Lydia Mutsch défend un projet de loi «destiné à garantir une médecine d’excellence pour le patient». (Photo: Mike Zenari / archives)

Lydia Mutsch défend un projet de loi «destiné à garantir une médecine d’excellence pour le patient». (Photo: Mike Zenari / archives)

«Faut-il craindre à l’avenir d’être malade?» Le titre accrocheur de la lettre du praticien n’a pas manqué de faire réagir Lydia Mutsch deux semaines après sa conférence de presse destinée à calmer le jeu avec les médecins.

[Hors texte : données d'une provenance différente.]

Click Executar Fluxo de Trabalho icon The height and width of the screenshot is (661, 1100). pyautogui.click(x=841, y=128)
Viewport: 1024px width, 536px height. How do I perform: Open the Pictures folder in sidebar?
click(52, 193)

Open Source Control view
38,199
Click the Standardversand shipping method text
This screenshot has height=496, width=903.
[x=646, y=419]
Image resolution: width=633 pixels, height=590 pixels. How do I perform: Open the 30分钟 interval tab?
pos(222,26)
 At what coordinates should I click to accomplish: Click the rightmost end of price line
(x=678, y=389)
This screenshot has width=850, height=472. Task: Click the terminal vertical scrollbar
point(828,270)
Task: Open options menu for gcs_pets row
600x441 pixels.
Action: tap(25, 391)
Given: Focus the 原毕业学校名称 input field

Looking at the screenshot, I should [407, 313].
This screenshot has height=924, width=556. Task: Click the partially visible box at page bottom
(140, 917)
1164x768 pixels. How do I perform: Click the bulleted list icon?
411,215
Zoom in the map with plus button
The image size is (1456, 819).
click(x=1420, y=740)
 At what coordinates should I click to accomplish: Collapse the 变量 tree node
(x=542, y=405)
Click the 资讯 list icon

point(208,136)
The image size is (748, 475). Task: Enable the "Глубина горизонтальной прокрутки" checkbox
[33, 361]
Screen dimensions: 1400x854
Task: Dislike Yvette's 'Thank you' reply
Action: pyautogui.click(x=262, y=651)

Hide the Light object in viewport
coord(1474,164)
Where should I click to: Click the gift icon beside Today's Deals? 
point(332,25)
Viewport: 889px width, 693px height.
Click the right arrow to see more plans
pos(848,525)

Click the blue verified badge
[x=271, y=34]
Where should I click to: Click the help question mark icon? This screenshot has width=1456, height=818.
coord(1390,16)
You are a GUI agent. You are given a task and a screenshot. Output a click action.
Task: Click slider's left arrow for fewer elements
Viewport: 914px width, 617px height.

La ministre de la Santé signe trois pages de réponses point par point aux accusations du Dr Als, qui estime que «le projet de loi 7056 sur l’organisation hospitalière est discriminatoire envers les médecins et les soignants, anti-constitutionnel, ainsi que défavorable à la qualité des soins», en s’appuyant sur certaines remarques de l’avis du Conseil d’État rendu le 23 décembre dernier.

«Le Conseil d’État conclut que ‘les principes de base régissant l’exercice de la médecine libérale ne sont pas atteints par l’article sous avis’», rappelle la ministre alors que le Dr Als estime que le «projet de loi porte atteinte de multiples façons au statut libéral des médecins hospitaliers».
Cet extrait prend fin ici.